The CHARMM36m force field (March 2019 revision) was used for all systems80 and simulations were performed with GROMACS 202281. The TIP3P water model was used for the solvent. Simulations of the KRASWT-pHLA complex contained ~67,600 atoms and were performed in a rhombic dodecahedron box with a distance of 12 Å between the solute and the box, such that the distance between any two periodic images of the complex was 2.40 nm. Simulations of the KRASG12V-pHLA complex contained ~69,300 atoms and the same box specifications. The systems containing the complex in which the KRASG12V peptide was reverted to the wild-type sequence also had ~69,300 atoms and the same box specifications. To perform the reversion of KRASG12V to KRASWT, residue Val12G12V was mutated to Gly12WT using UCSF Chimera 1.1582 via the Tools -> Structure Editing -> Rotamers dialog box. All simulations were performed with a salt concentration of 0.15 M NaCl. In all simulations, the temperature was maintained at 310 K using V-rescale, a temperature coupling algorithm using velocity rescaling with a stochastic term, with a time constant of 0.1 ps. The pressure was isotropically maintained at 1 atm using the Parrinello-Rahman barostat with a time constant of 2 ps and a compressibility of 4.510-5 bar−1. Long-range electrostatic interactions were modeled using Smooth Particle Mesh Ewald (SPME) electrostatics, and non-bonded interactions were modeled with the Verlet cutoff scheme. The cutoff distance for short-range electrostatic and van der Waals interactions was set to 1.2 nm.

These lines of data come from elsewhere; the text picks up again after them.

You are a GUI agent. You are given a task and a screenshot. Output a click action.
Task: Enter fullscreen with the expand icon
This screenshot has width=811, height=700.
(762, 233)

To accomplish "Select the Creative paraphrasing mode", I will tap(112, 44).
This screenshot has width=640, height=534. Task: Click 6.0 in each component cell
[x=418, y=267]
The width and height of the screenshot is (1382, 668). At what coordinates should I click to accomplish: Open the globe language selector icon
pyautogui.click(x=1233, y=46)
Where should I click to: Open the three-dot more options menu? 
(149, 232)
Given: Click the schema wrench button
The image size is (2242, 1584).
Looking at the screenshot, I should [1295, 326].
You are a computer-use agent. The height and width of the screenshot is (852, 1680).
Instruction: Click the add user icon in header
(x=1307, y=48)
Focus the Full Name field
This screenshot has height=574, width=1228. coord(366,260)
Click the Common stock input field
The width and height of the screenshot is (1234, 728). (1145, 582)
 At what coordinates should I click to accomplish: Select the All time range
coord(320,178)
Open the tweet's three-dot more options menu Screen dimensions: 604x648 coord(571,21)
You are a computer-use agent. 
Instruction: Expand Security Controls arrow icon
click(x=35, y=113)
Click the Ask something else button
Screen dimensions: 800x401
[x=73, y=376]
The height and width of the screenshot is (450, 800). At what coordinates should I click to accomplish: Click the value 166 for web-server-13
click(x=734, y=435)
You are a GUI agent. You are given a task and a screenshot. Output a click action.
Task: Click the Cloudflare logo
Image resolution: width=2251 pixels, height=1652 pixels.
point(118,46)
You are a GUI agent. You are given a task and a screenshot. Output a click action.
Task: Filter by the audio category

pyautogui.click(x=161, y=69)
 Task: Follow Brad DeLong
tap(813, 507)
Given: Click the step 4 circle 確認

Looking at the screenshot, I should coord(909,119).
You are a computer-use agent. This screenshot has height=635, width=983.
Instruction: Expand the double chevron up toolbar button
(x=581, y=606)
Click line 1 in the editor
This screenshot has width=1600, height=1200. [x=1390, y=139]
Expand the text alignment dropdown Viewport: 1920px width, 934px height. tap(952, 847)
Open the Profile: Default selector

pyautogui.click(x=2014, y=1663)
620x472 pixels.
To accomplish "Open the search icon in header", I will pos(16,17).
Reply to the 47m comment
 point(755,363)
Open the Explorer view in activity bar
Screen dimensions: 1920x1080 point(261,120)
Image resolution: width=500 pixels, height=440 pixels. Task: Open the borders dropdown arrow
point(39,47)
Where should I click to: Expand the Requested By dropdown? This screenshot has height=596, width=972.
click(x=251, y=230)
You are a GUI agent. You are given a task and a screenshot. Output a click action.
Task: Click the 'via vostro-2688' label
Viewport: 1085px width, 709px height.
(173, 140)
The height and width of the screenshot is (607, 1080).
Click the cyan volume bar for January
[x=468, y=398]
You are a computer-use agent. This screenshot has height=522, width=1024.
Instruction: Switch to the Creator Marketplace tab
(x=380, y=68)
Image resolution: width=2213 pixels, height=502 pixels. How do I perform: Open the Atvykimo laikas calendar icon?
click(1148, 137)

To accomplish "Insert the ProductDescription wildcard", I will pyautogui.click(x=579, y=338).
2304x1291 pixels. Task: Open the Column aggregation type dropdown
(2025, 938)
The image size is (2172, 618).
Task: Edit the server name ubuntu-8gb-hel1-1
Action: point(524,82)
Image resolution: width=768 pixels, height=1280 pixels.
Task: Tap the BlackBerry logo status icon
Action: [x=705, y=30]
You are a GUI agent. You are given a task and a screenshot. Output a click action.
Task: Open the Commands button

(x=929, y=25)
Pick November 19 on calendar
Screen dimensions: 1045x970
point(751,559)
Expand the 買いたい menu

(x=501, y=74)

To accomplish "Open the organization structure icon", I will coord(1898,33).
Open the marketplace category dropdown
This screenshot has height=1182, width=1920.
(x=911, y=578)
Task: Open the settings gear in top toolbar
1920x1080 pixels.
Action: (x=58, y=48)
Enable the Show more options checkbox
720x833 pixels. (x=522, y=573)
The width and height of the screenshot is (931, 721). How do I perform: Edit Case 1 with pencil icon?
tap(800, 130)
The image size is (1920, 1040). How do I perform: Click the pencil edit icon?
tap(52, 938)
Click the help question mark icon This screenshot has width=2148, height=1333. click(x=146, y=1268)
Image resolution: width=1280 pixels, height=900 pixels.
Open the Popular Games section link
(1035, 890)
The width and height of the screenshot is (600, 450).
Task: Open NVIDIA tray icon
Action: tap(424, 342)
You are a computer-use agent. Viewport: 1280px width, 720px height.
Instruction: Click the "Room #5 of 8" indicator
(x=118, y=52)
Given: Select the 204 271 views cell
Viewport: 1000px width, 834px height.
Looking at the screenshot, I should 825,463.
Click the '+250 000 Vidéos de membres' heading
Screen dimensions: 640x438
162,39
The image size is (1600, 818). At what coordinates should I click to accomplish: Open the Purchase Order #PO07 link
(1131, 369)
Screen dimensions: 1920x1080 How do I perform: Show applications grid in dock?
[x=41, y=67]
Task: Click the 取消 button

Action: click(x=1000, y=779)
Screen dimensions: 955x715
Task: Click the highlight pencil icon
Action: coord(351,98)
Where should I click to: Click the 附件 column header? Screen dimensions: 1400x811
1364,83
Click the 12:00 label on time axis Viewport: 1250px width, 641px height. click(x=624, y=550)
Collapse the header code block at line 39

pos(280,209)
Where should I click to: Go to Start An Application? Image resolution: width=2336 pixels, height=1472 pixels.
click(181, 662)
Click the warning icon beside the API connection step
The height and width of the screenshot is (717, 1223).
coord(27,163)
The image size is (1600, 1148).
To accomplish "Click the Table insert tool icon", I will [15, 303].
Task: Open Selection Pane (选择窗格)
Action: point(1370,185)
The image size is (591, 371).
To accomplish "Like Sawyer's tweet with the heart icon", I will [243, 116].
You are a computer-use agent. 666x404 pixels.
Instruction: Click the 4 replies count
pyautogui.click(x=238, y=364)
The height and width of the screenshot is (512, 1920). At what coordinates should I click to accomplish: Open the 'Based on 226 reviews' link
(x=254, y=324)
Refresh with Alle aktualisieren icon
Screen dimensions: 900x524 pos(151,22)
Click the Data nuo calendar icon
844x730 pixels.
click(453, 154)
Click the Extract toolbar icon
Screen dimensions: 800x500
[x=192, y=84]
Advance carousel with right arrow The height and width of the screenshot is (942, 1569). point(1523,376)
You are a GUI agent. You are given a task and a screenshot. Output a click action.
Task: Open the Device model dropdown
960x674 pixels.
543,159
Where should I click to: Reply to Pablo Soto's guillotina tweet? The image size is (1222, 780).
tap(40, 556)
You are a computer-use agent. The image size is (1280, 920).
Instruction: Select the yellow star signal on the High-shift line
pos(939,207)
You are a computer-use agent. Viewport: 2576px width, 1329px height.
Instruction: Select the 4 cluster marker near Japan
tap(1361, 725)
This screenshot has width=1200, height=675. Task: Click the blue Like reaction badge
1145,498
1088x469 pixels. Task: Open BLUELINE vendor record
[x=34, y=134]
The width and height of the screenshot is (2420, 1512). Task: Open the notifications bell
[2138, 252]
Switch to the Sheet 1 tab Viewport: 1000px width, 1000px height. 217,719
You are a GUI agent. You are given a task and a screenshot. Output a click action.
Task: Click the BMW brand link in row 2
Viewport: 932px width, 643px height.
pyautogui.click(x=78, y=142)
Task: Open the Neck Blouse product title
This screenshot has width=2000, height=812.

A timestep of 2 fs was used, with atomic coordinates saved every 10 ps, and bonds containing hydrogen atoms were constrained using the LINCS algorithm83. Before all simulations, structures were energy minimized with the steepest descent algorithm, with an initial step size of 0.01 nm and a tolerance of 10 kJ/mol nm. Positional restraints of 1000 kJ/mol nm2 on all heavy protein atoms were enforced during both the 2 ns NVT equilibration and 3 ns NPT equilibration for each system, and production MD simulations were conducted with positional restraints turned off. Three replicate production simulations were run for each system, such that each system was sampled for an aggregate time of 1.02 µs.

Data analysis

Graphs were generated using GraphPad Prism 8 or GraphPad Prism 9. Statistical testing (ANOVA, multiple comparisons) were performed using GraphPad Prism 9. Molecular simulation data was processed using GROMACS 2022 binary programs trjconv, trjcat, and rmsf. The RMSF data obtained from the aggregate sampling of each system was plotted using Matplotlib84, using the matplotlib.pyplot function (where matplotlib.pyplot was imported as plt) in an interactive Python3 Jupyter notebook.

Reporting summary

Further information on research design is available in the Nature Portfolio Reporting Summary linked to this article.